Nuestra mayor amenaza “es el gris pragmatismo de la vida cotidiana de la Iglesia en el cual aparentemente todo procede con normalidad, pero en realidad la fe se va desgastando y degenerando en mezquindad“. A todos nos toca recomenzar desde Cristo, reconociendo que “no se comienza a ser cristiano por una decisión ética o una gran idea, sino por el encuentro con un acontecimiento, con una Persona, que da un nuevo horizonte a la vida y, con ello, una orientación decisiva” ( DA 12).
La iglesia debe encontrar nuevos caminos para transmitir la forma de ser y de vivir que nos trajo Cristo, sin la cual la existencia personal queda privada de horizontes y posibilidades esenciales y la sociedad no logrará armonizar total e integralmente todas sus fuerzas en orden a una meta común en la historia.
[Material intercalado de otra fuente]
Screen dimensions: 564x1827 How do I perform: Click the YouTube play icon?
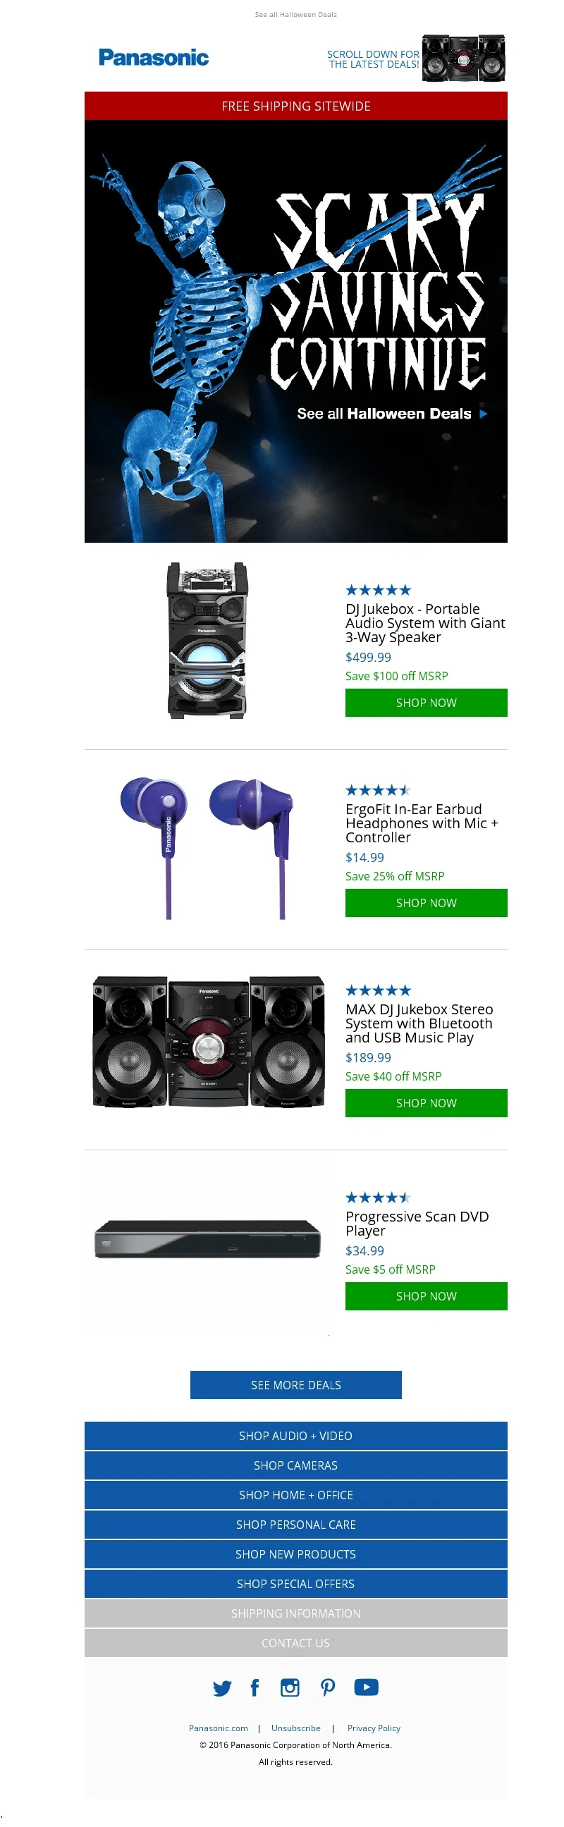pos(366,1687)
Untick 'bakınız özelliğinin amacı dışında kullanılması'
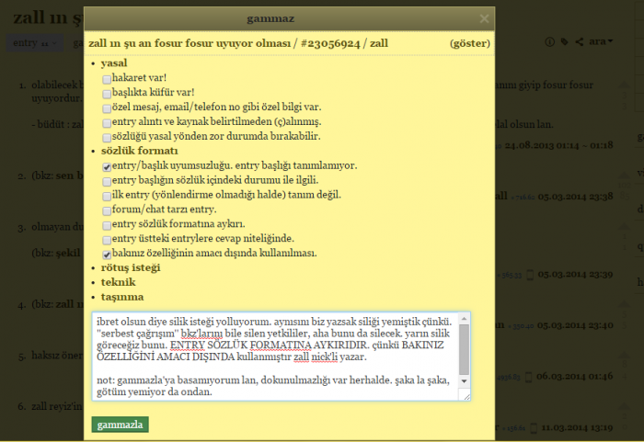 pyautogui.click(x=107, y=253)
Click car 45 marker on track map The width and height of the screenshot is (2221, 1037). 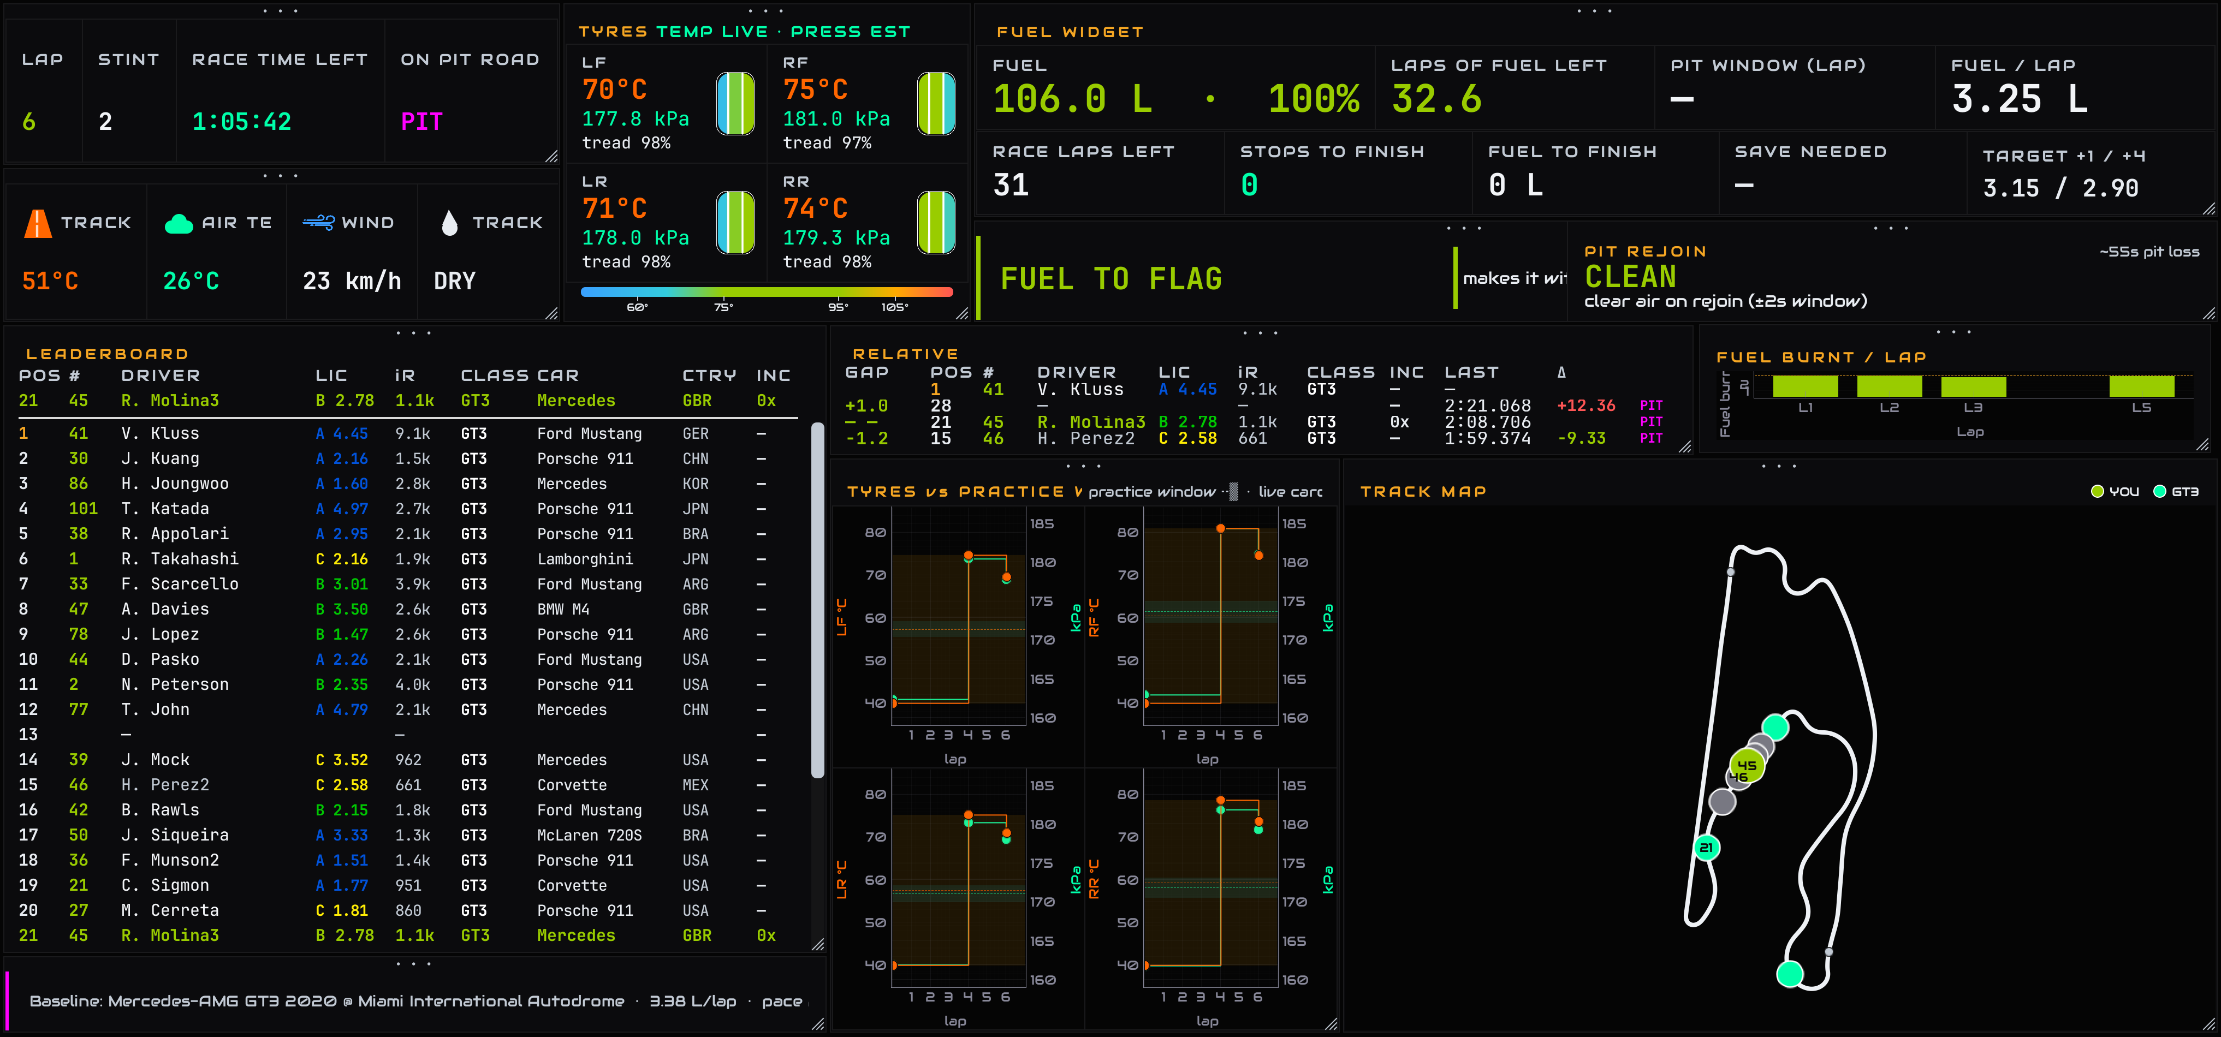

Hay que llevar a una comunión y a una participación reales a los católicos no sólo para que no vivan la fe como algo añadido a la existencia o que se usa sólo en ciertas ocasiones, sino también para que emprendan con vigor y audacia la tarea misionera.
La familia, la escuela y la parroquia no siempre están transmitiendo la fe. Por tanto, hay que convocar nuevos apóstoles y promover procesos concretos de formación para jóvenes y adultos, que den no sólo conocimientos, sino que enseñen un modo de vida que permita estar alegres y aportar la luz y la fuerza que necesita la transformación del mundo.
La iglesia existe para actuar como fermento y alma de la sociedad. Pablo VI decía: “Será sobre todo mediante su conducta, mediante su vida, como la iglesia evangelizará al mundo”.
La dicha y la necesidad de ser misionera abren nuevos horizontes a nuestra iglesia que, queriendo “recomenzar desde Cristo”, debe recorrer un camino de maduración que la capacite para ir al encuentro de toda persona, hablando el lenguaje cercano del testimonio, de la fraternidad y de la solidaridad. Por tanto, esforcémonos por ser una iglesia viva, fiel y creíble, que se alimenta de la palabra de Dios y de la Liturgia y que está al servicio del reino de Dios.
Propongámonos renovar las parroquias para que alimenten la fe con procesos serios de evangelización y despierten en todos los gozos de ser apóstoles.
Busquemos ser cristianos alegres, abiertos a los demás y coherentes con el compromiso de vivir como discípulos- misioneros de Jesucristo. Trabajemos porque los pastores sean un signo personal y límpido de Cristo que se entrega hasta dar la vida por los que les han sido confiados.
Promovamos un laicado maduro, con disposición a la formación permanente, corresponsable con la misión de anunciar el Evangelio. Reforcemos, con entusiasmo y esperanza, la acción pastoral, teniendo una opción preferencial por los jóvenes, las familias y los pobres.
La iglesia existe
para actuar como fermento y alma de la sociedad. Pablo VI decía: “Será sobre todo mediante su conducta, mediante su vida, como la iglesia evangelizará al mundo”.